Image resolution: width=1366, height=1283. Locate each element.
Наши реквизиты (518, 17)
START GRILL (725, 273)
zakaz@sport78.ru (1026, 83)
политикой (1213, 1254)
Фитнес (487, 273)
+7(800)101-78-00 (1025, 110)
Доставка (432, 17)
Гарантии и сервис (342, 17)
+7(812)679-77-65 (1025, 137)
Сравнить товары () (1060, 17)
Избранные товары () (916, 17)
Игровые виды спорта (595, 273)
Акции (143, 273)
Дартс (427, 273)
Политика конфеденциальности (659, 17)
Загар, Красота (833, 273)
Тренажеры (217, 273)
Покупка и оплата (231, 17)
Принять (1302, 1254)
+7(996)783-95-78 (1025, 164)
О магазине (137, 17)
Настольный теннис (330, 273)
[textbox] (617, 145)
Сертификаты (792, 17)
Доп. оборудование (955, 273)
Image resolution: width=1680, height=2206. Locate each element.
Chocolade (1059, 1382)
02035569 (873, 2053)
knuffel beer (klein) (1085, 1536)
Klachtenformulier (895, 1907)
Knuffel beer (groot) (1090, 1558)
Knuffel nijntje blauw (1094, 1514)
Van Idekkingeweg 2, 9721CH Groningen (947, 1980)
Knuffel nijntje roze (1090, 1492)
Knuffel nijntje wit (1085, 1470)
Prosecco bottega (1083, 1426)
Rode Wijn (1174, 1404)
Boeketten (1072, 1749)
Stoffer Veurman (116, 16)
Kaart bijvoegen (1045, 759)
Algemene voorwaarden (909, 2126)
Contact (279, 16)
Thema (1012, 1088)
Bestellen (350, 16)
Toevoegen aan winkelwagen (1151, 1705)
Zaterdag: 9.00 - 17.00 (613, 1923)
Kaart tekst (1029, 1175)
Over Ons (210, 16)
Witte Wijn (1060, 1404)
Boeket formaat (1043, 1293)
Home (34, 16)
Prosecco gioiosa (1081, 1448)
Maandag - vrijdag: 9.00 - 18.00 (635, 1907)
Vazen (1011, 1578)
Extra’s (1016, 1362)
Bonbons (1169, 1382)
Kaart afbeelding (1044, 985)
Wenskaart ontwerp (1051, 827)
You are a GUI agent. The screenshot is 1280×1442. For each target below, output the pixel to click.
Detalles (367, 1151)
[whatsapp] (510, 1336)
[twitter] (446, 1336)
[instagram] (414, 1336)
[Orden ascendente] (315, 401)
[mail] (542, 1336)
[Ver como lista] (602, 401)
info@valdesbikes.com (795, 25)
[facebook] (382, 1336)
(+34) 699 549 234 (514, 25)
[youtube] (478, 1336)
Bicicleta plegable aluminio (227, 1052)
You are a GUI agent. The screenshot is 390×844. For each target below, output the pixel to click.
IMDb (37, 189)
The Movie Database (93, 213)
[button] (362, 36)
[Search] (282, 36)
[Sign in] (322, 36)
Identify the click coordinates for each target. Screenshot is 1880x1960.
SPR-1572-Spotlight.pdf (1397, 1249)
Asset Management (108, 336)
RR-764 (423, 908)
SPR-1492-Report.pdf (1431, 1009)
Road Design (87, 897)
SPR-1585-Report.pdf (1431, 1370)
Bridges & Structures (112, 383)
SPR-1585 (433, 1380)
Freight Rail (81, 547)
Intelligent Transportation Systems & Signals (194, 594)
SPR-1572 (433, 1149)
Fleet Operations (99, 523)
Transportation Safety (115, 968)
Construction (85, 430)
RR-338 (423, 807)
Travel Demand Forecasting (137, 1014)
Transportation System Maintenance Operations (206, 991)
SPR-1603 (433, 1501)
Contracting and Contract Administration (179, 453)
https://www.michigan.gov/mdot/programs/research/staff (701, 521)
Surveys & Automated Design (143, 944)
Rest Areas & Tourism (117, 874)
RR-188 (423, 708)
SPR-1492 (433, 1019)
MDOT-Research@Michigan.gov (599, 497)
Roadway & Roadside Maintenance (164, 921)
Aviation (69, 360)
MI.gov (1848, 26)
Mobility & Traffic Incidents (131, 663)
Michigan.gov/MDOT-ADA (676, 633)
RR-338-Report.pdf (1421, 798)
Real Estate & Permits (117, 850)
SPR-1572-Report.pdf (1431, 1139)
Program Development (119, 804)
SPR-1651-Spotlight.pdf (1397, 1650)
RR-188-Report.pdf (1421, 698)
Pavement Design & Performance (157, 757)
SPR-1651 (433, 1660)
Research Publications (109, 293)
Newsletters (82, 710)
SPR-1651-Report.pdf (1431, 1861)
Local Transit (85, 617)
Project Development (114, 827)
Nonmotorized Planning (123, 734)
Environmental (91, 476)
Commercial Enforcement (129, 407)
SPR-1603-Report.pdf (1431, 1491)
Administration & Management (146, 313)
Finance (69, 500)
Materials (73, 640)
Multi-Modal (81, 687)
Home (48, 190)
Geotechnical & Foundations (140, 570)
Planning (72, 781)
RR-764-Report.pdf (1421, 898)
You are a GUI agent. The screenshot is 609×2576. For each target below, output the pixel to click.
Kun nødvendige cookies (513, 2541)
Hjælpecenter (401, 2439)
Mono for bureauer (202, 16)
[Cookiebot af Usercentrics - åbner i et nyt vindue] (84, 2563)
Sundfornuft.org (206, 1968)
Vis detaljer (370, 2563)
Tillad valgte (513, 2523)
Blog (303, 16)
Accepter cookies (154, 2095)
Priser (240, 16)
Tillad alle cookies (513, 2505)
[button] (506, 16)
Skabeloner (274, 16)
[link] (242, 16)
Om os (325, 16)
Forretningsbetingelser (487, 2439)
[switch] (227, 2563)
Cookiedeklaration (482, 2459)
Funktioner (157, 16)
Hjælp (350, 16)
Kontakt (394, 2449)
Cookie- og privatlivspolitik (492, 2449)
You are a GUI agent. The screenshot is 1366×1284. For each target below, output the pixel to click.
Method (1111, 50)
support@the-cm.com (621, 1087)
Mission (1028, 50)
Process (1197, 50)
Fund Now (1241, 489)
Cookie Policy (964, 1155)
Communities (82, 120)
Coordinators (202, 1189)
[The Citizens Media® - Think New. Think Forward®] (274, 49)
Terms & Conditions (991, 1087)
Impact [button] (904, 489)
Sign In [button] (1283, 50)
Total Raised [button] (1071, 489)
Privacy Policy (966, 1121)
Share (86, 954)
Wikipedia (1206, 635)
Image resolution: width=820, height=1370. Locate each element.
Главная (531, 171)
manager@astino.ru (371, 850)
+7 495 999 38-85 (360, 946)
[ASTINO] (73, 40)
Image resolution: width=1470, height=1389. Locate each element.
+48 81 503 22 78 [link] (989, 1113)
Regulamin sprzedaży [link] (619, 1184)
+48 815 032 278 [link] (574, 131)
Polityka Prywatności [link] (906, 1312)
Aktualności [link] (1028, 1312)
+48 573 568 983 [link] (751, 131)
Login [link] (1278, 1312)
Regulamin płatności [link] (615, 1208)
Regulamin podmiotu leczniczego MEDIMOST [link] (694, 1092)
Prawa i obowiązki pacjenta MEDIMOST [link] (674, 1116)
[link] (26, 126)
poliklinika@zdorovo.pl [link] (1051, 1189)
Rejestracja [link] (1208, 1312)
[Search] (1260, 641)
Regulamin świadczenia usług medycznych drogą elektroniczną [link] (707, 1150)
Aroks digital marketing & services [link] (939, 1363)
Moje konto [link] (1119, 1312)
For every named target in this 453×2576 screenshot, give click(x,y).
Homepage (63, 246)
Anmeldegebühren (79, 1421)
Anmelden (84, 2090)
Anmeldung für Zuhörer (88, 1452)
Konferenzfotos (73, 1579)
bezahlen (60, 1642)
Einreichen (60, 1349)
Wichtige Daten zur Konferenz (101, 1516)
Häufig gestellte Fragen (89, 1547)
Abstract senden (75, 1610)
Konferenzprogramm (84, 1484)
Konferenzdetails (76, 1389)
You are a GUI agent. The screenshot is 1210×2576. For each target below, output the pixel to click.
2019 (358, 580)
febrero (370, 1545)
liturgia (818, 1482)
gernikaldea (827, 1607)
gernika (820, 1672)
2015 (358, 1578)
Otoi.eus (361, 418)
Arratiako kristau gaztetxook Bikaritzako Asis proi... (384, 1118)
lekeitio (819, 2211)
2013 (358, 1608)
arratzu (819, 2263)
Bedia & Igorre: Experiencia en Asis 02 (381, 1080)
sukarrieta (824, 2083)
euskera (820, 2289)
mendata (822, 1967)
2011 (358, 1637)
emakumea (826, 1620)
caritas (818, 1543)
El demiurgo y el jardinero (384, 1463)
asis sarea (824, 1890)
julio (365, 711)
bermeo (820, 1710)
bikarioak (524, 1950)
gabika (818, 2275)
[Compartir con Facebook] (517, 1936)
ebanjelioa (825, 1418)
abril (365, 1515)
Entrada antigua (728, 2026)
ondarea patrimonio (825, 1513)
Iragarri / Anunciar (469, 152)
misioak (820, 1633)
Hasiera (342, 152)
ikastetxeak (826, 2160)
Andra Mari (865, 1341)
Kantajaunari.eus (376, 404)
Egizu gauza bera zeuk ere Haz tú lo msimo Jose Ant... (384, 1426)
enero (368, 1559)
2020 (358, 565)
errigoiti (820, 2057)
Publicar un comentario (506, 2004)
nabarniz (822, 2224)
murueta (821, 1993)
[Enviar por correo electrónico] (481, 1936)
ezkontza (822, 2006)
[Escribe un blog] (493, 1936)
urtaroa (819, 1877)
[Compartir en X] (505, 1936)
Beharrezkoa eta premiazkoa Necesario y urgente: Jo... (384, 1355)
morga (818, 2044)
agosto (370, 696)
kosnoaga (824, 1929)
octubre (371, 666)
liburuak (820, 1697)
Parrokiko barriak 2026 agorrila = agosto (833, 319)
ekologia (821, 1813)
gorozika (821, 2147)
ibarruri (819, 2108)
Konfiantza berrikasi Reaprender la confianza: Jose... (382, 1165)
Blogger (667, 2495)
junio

About this exercise: Will you return exactly the lines above from the one with "You are a GUI agent. The screenshot is 609×2576." down to the one with "[switch] (227, 2563)", counting both as part of the range?

Answer for this exercise:
You are a GUI agent. The screenshot is 609×2576. For each target below, output the pixel to click.
Kun nødvendige cookies (513, 2541)
Hjælpecenter (401, 2439)
Mono for bureauer (202, 16)
[Cookiebot af Usercentrics - åbner i et nyt vindue] (84, 2563)
Sundfornuft.org (206, 1968)
Vis detaljer (370, 2563)
Tillad valgte (513, 2523)
Blog (303, 16)
Accepter cookies (154, 2095)
Priser (240, 16)
Tillad alle cookies (513, 2505)
[button] (506, 16)
Skabeloner (274, 16)
[link] (242, 16)
Om os (325, 16)
Forretningsbetingelser (487, 2439)
[switch] (227, 2563)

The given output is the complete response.